_To do_. How many lines in the records below contain the word "Publicaciones"? Reply with the number alone.

_Stored data_.
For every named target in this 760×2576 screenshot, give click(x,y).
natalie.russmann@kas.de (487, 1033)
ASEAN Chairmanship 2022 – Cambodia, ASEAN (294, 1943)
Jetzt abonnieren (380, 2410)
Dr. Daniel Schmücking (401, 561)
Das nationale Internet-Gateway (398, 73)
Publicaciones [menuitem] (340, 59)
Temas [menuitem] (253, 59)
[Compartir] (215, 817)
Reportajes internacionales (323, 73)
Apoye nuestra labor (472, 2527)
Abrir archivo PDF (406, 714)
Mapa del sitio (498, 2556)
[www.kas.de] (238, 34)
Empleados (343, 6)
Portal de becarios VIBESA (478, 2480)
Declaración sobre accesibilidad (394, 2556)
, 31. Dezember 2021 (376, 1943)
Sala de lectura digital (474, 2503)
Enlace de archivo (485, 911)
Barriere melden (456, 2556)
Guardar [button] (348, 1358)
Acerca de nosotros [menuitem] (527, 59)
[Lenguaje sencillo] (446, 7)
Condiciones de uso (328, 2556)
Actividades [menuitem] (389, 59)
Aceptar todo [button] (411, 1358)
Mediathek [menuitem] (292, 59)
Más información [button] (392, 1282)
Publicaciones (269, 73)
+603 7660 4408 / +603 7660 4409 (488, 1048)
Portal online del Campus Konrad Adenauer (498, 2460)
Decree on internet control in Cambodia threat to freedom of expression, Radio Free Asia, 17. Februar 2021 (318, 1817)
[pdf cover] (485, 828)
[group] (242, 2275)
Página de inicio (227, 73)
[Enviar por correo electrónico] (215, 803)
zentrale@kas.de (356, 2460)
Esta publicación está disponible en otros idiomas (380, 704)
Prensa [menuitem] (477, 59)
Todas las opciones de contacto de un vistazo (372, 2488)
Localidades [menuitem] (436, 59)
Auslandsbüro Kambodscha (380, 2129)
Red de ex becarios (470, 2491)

_Written response_. 2